Nous avons tous, bien entendu, ce désir d’être épanouis et libres, mais nous partageons également une langue commune, qu’elle nous soit maternelle ou seconde. Il existe de nombreuses caractéristiques pouvant unifier les hommes, et la langue n’est certes pas l’unique qui puisse aider à tisser des liens forts. Toutefois, il est impossible de négliger la multitude de repères culturels et la proximité qu’offre la langue française. Les néo-Québécois ont, en effet, cette capacité de consommer et d’apprécier la culture unique du Québec. De plus, ils peuvent, et cela me semble beaucoup plus important, participer activement à la création et au rayonnement de celle-ci. Ils sont des alliés pour préserver notre unicité ainsi que pour assurer l’épanouissement de la francophonie en Amérique du Nord: nous n’avons qu’à leur tendre la main et à nous attaquer réellement aux problèmes qui empêchent leur confort. Si nous ne le faisons pas, nous ne parviendrons pas à créer ces liens si vitaux, et les sentiments de «menaces» et de peur qu’éprouvent certains persisteront éternellement.

Deux façons diamétralement opposées de préserver la culture et les valeurs québécoises s’offrent aujourd’hui à nos politiques.
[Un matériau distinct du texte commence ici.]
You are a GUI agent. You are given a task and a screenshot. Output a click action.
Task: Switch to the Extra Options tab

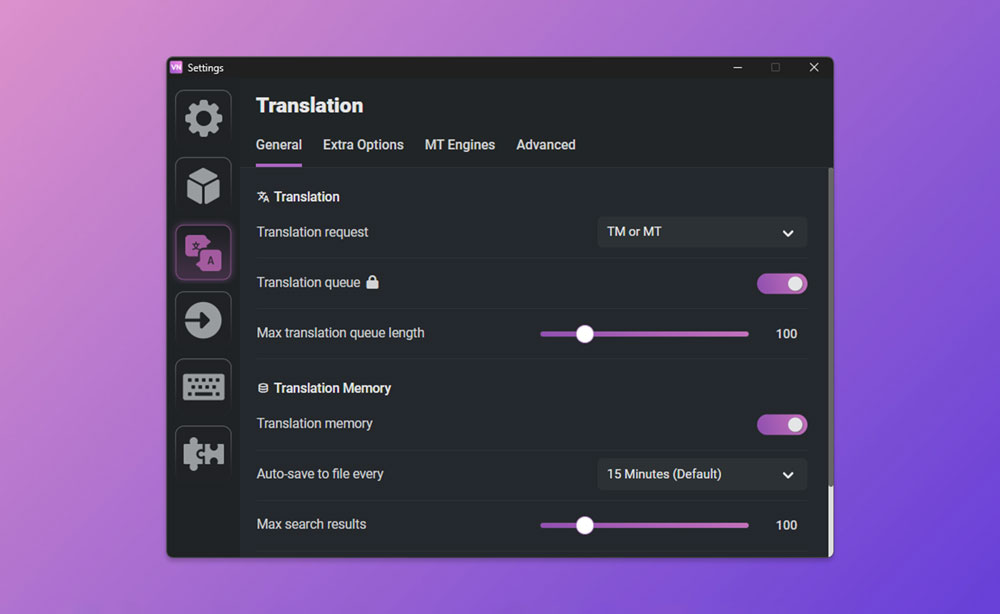[x=363, y=145]
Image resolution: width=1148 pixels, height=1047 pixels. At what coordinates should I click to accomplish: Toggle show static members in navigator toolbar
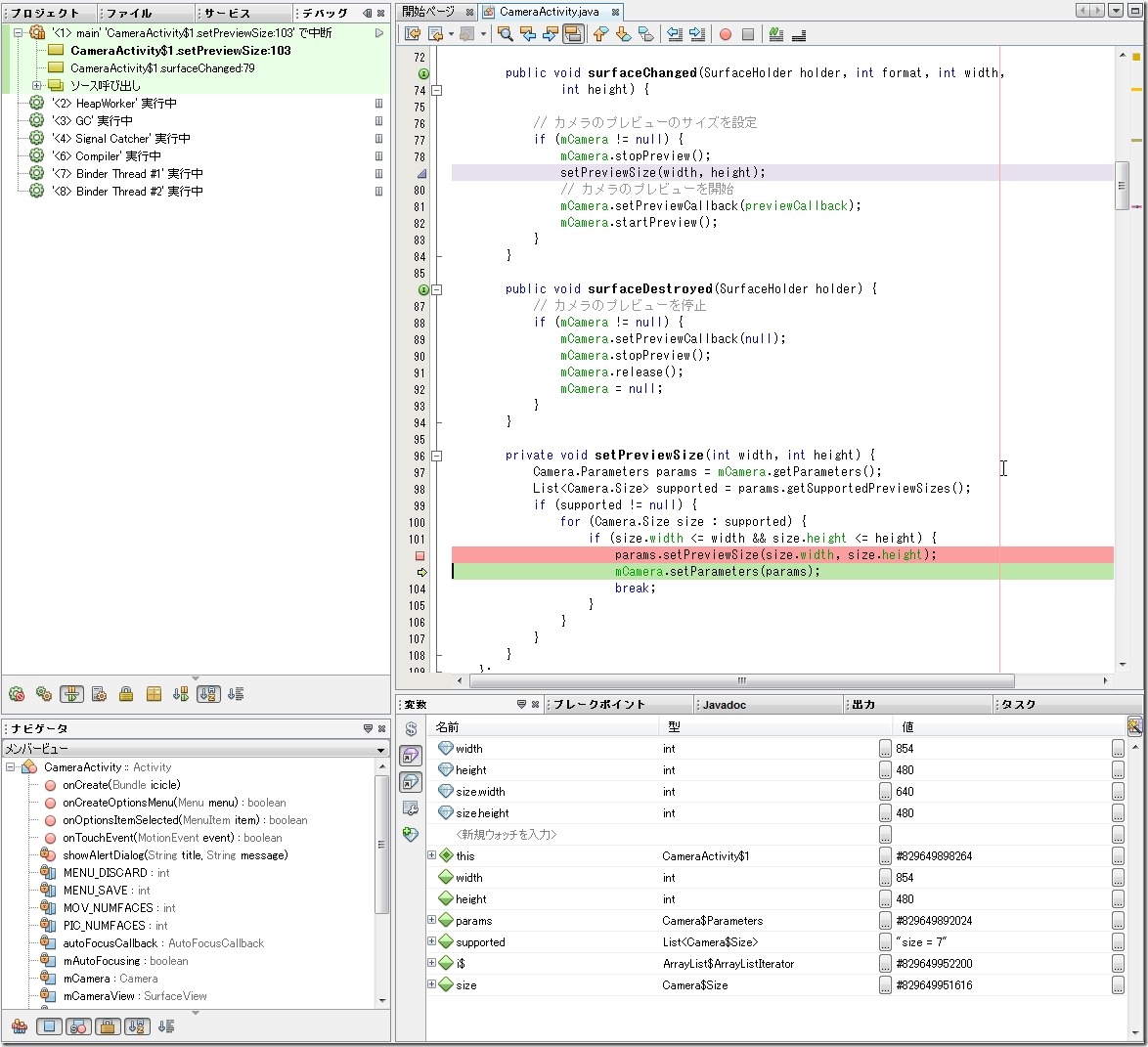tap(78, 1026)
Ils devront les garder en tête s’ils poursuivent le débat sur la laïcité de l’État. Ils peuvent céder, dans un but électoraliste, à la menace imaginaire, en excluant et en divisant, ou peuvent assurer un avenir pérenne à la culture québécoise en débattant de manière constructive, mais surtout, en incluant. Unis, nous serons toujours plus forts.